WHAT THIS TASK INVOLVES: Your answer must contain only the lines from the one containing "Task: Click the Remove category link" through the end of the entries below, reproduced character for character.

PROVIDED RECORDS: Begin

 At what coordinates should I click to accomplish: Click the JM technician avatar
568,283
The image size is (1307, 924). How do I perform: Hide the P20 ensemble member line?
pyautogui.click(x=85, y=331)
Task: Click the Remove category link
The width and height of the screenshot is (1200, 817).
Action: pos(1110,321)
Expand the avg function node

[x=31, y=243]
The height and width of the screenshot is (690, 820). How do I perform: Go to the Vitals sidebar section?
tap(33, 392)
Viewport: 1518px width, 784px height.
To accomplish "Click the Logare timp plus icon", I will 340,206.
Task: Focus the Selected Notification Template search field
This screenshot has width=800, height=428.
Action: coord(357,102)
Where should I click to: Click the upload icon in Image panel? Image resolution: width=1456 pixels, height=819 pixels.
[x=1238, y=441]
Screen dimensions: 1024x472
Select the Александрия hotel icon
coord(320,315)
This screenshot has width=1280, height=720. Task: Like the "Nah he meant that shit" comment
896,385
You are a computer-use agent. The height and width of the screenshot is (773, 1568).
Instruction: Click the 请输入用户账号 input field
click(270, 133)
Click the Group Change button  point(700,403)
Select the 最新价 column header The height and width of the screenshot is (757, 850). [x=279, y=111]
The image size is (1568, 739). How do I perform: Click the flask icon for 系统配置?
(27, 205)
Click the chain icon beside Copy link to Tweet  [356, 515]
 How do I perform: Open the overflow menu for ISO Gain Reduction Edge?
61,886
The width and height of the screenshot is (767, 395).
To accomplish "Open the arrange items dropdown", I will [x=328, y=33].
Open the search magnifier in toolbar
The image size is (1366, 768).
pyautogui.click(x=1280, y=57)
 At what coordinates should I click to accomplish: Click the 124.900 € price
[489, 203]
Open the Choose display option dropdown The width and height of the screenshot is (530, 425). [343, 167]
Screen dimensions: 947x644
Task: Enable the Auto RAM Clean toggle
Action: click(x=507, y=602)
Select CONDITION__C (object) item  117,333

PROVIDED RECORDS: End

ANSWER SECTION:
Task: Click the Remove category link
The width and height of the screenshot is (1200, 817).
Action: pos(1110,321)
Expand the avg function node

[x=31, y=243]
The height and width of the screenshot is (690, 820). How do I perform: Go to the Vitals sidebar section?
tap(33, 392)
Viewport: 1518px width, 784px height.
To accomplish "Click the Logare timp plus icon", I will 340,206.
Task: Focus the Selected Notification Template search field
This screenshot has width=800, height=428.
Action: coord(357,102)
Where should I click to: Click the upload icon in Image panel? Image resolution: width=1456 pixels, height=819 pixels.
[x=1238, y=441]
Screen dimensions: 1024x472
Select the Александрия hotel icon
coord(320,315)
This screenshot has width=1280, height=720. Task: Like the "Nah he meant that shit" comment
896,385
You are a computer-use agent. The height and width of the screenshot is (773, 1568).
Instruction: Click the 请输入用户账号 input field
click(270, 133)
Click the Group Change button  point(700,403)
Select the 最新价 column header The height and width of the screenshot is (757, 850). [x=279, y=111]
The image size is (1568, 739). How do I perform: Click the flask icon for 系统配置?
(27, 205)
Click the chain icon beside Copy link to Tweet  [356, 515]
 How do I perform: Open the overflow menu for ISO Gain Reduction Edge?
61,886
The width and height of the screenshot is (767, 395).
To accomplish "Open the arrange items dropdown", I will [x=328, y=33].
Open the search magnifier in toolbar
The image size is (1366, 768).
pyautogui.click(x=1280, y=57)
 At what coordinates should I click to accomplish: Click the 124.900 € price
[489, 203]
Open the Choose display option dropdown The width and height of the screenshot is (530, 425). [343, 167]
Screen dimensions: 947x644
Task: Enable the Auto RAM Clean toggle
Action: click(x=507, y=602)
Select CONDITION__C (object) item  117,333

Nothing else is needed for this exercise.